(Item coordinate data)
::::
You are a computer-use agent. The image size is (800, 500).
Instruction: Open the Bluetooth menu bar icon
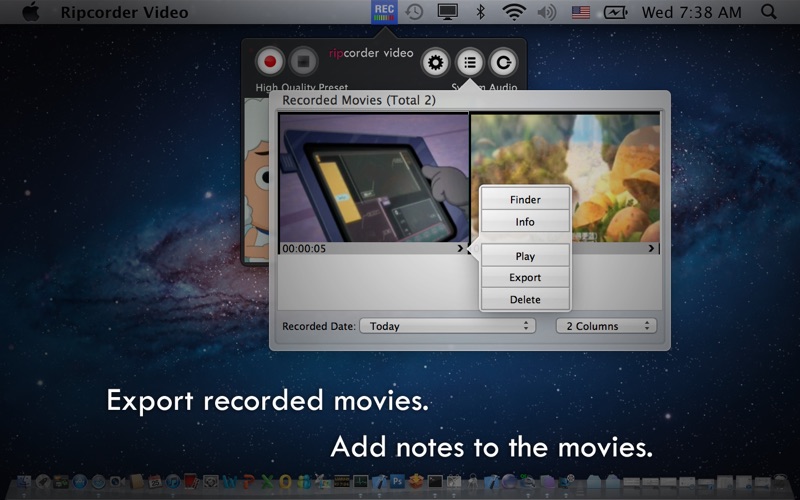coord(480,12)
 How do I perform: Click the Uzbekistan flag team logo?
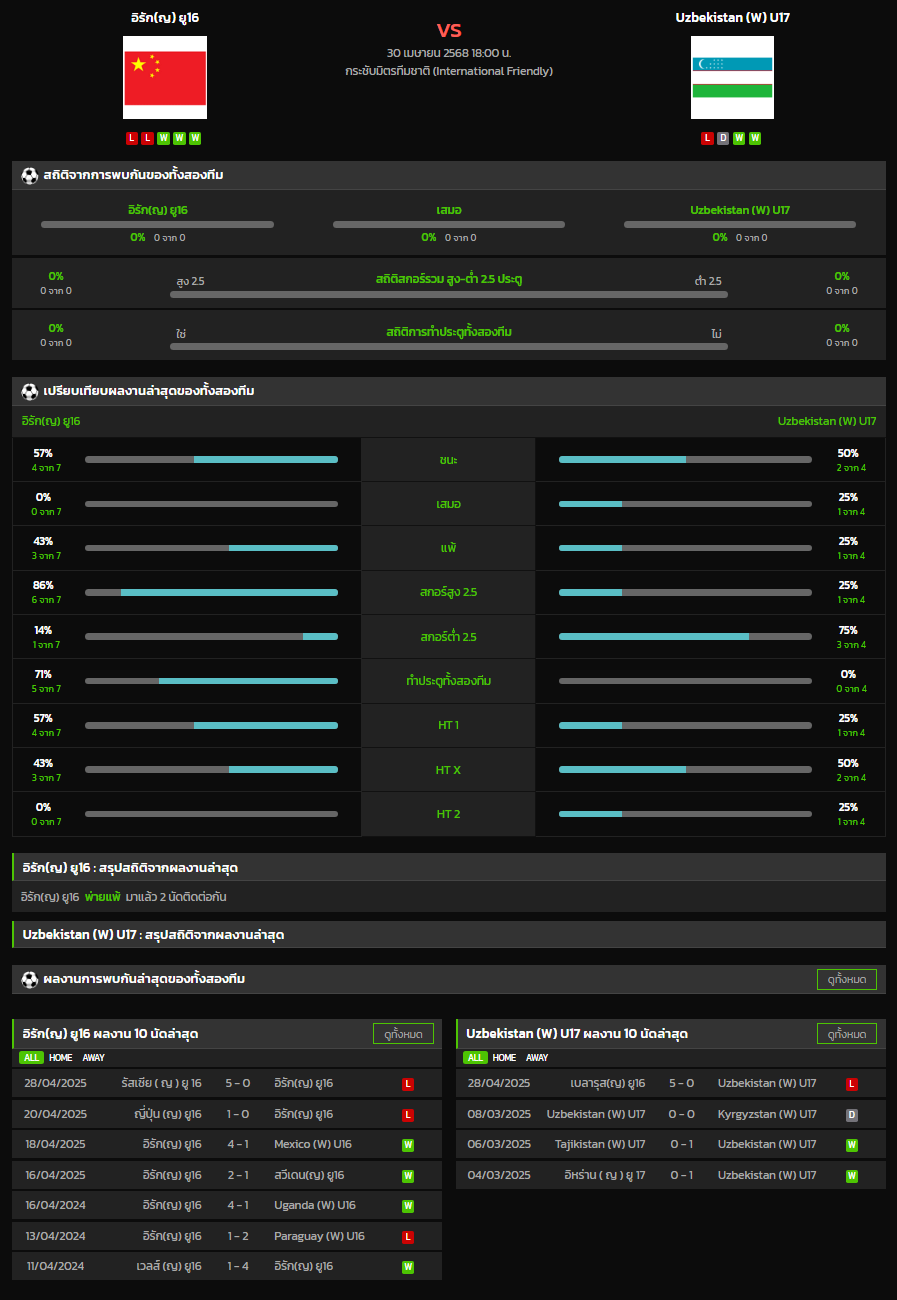[x=732, y=78]
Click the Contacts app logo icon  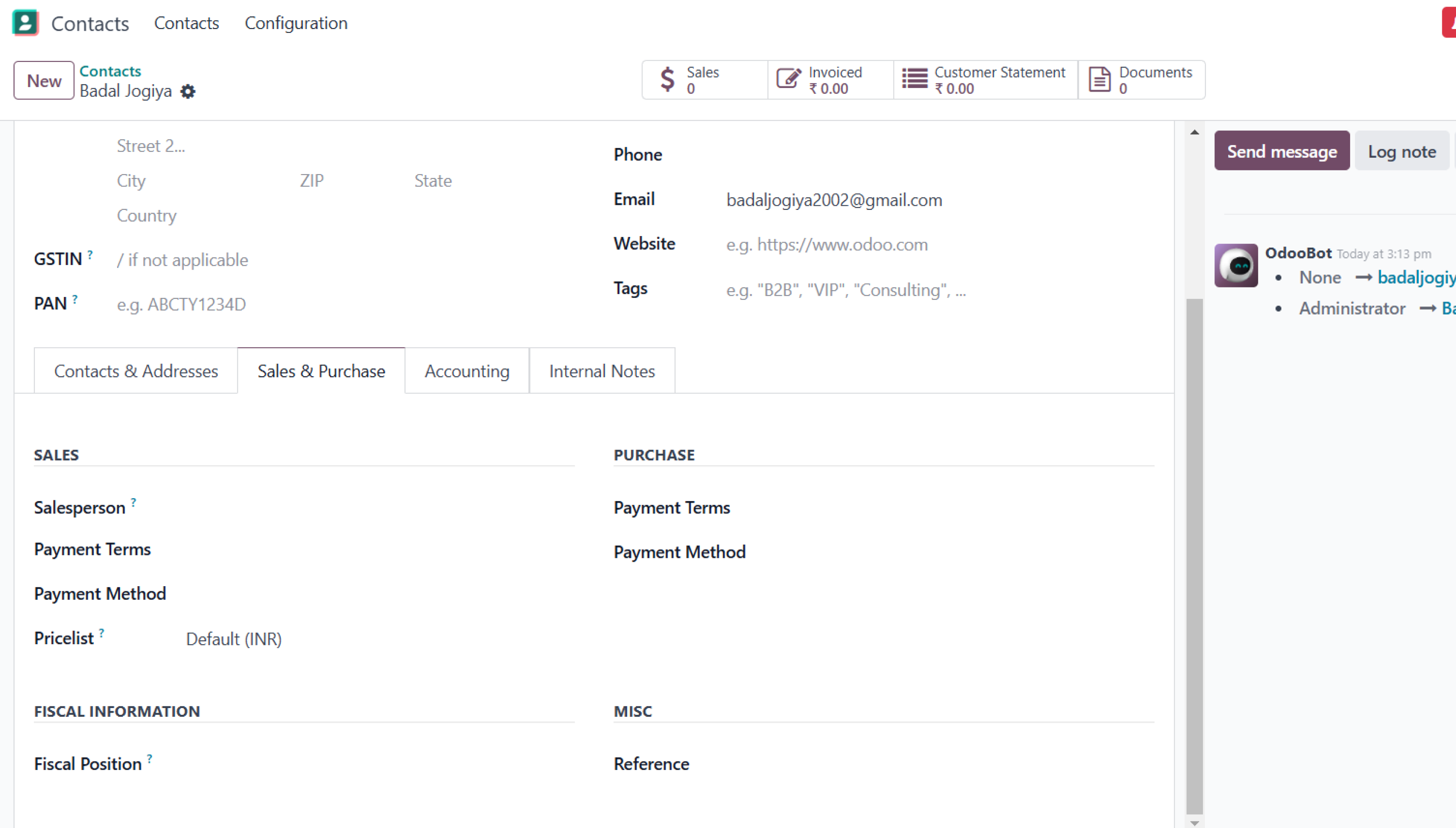click(25, 23)
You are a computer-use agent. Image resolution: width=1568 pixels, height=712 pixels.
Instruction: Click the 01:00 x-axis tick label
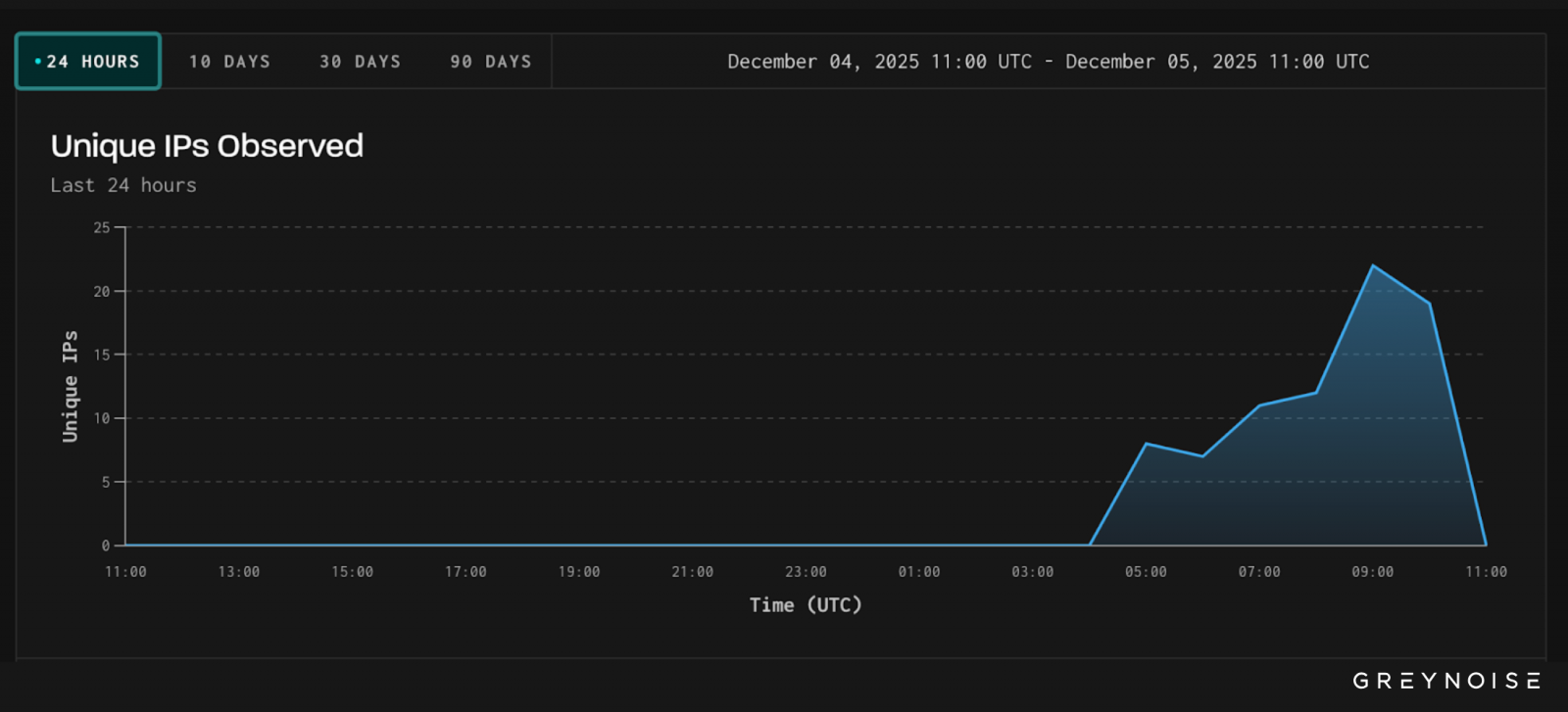(919, 572)
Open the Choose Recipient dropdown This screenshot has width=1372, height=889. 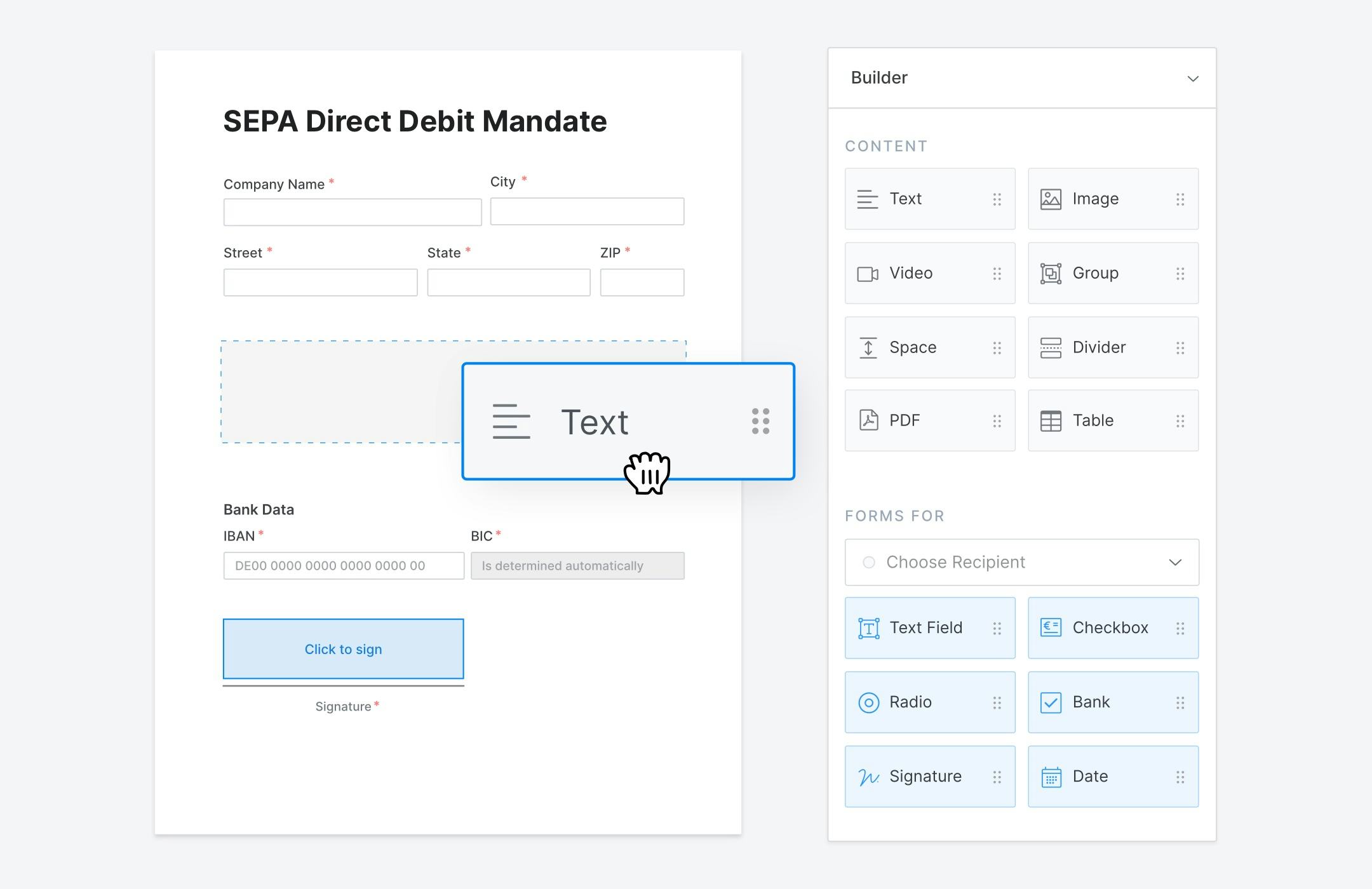(1021, 562)
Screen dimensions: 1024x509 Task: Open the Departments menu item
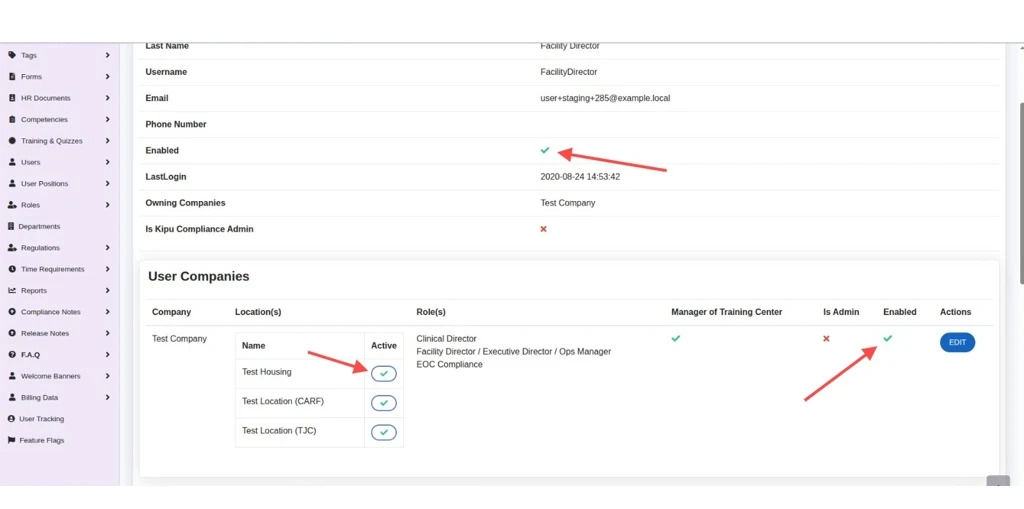[x=40, y=226]
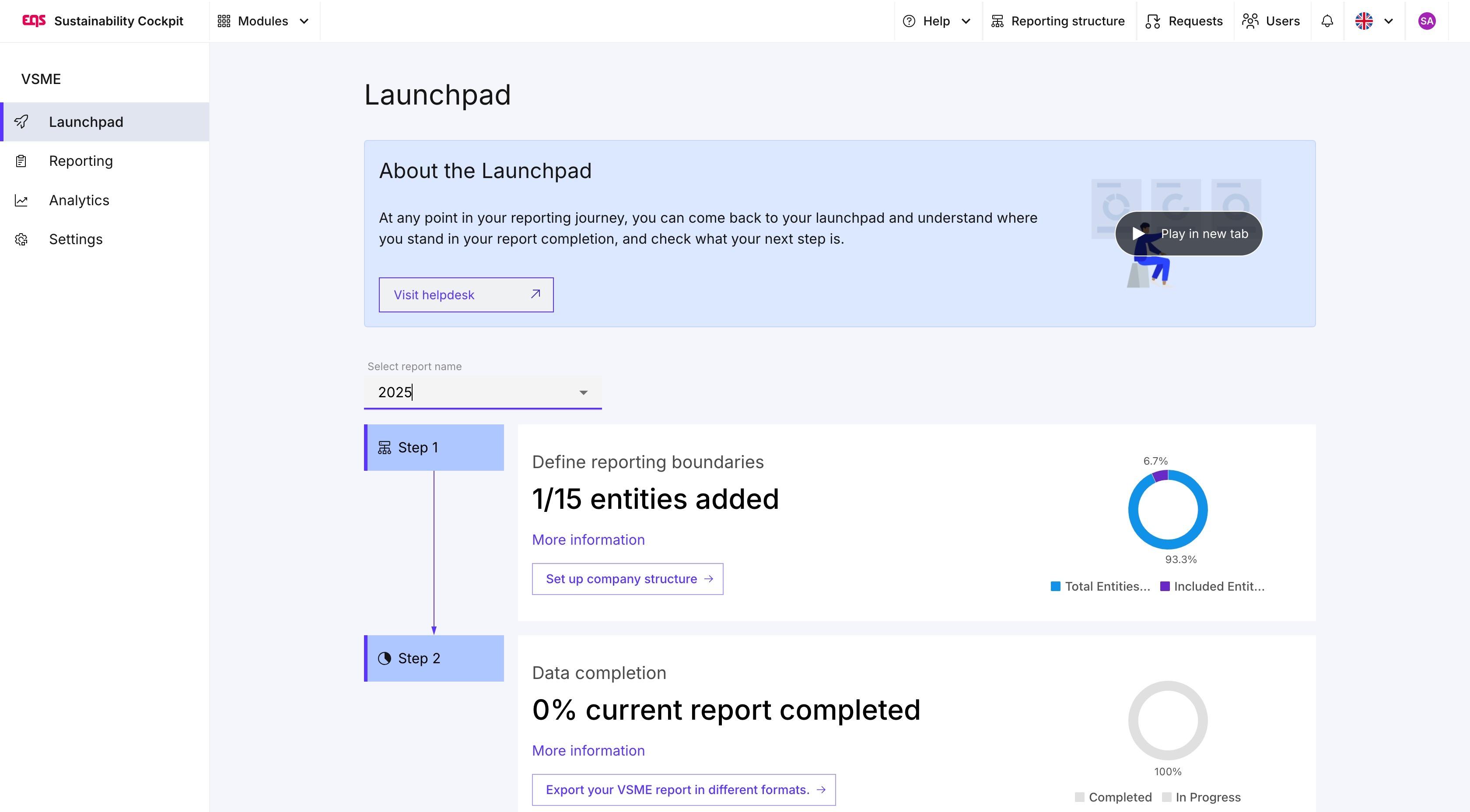The height and width of the screenshot is (812, 1470).
Task: Click the Launchpad rocket icon in sidebar
Action: (x=21, y=122)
::::
_GIVEN INSTRUCTION_
Return the lines of the data above from the line with "Screen dimensions: 1024x509" through the end of the data, including both ends, reproducing them word for word. Leave the pictures out of your answer.

_EXERCISE ANSWER_
Screen dimensions: 1024x509 Task: Open the Departments menu item
[x=40, y=226]
The height and width of the screenshot is (812, 1470).
Task: Click the Launchpad rocket icon in sidebar
Action: (x=21, y=122)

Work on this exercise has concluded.